Strong Heart, Weak Bones: Why Cyclists & Runners MUST Lift Weights
Actually, everyone should be lifting weights. Here's why.


We all know the risk of osteoporosis and bone fractures is increased among the elderly. But if you’re a young, physically active runner, swimmer or cyclist, you’re probably thinking low bone density and an increased risk of fractures are the least of your worries.
Osteoporosis Says: “Hold My Beer”
What if I told you that performing those activities, in the absence of resistance training, may in fact be increasing your risk of poor bone health?
Andrew Coggan is an internationally-recognized exercise physiologist, national-caliber masters cyclist, and former time trial record holder. His wife is a former national champion track cyclist. He’s written a book on training with power-meters and contributed material on power-based training for USA Cycling's expert coaches manual. So it’s fair to say he knows a thing or two about cycling.
In 1989, he learned something new after falling from his bike. He’d been cycling 1-2 hours daily for about 15 years when he crashed. He suffered a hip fracture during the fall, an injury common in senior citizens.
But Coggan was only 30 years old at the time.
After the accident, he recalled all the times "when I'd be chatting with a group of cyclists, I'd be taking note of the fact that everybody had scars from things like broken arms and broken collarbones."

• _Data section_:
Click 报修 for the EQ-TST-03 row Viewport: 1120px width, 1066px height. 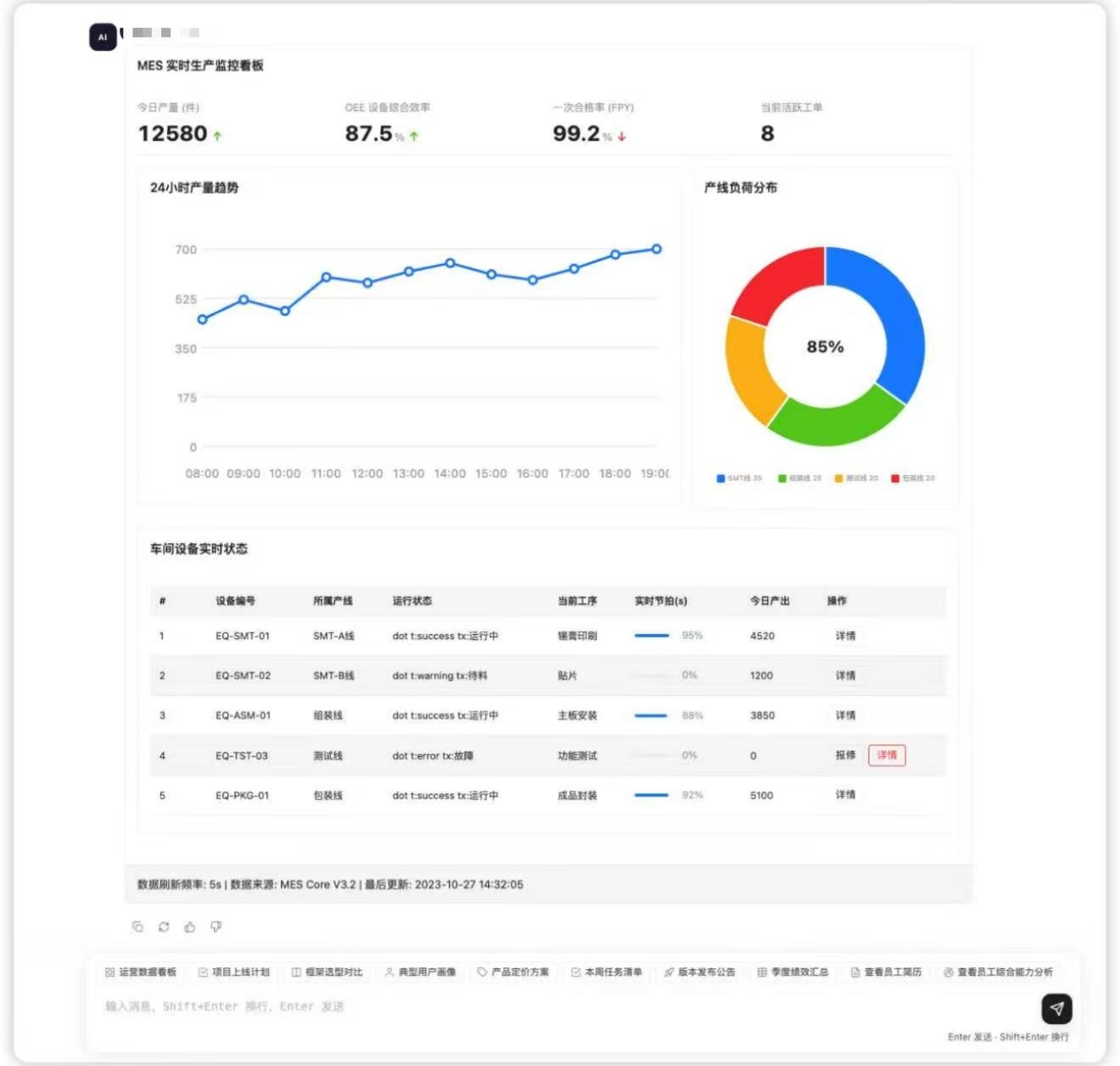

• _Assignment_: Resume the article on bone health in cyclists and runners, picking up after the last sentence shown.

• _Result for this task_:
Years later, Coggan received a further unwanted surprise when he was diagnosed with low bone density.
"Sometimes athletes in their late 20s and early 30s will come in for a femur or a hip fracture, and they'll be surprised because the fall was really not that bad," says Dr. Max Testa, a sports medicine physician at the Orthopedic Specialty Hospital in Salt Lake City who routinely treats elite cyclists. "But we'll look at the X-rays and see that there is some osteopenia [lower-than-normal bone density] there."
Most people wouldn’t associate elite endurance athletes with low bone density and increased fracture risk. Very few would look at a lean, tanned elite runner or cyclist and think, “oh yeah, that’s what osteoporosis looks like, right there!”
But research spanning at least three decades shows low bone density is definitely a thing among cyclists, runners and swimmers.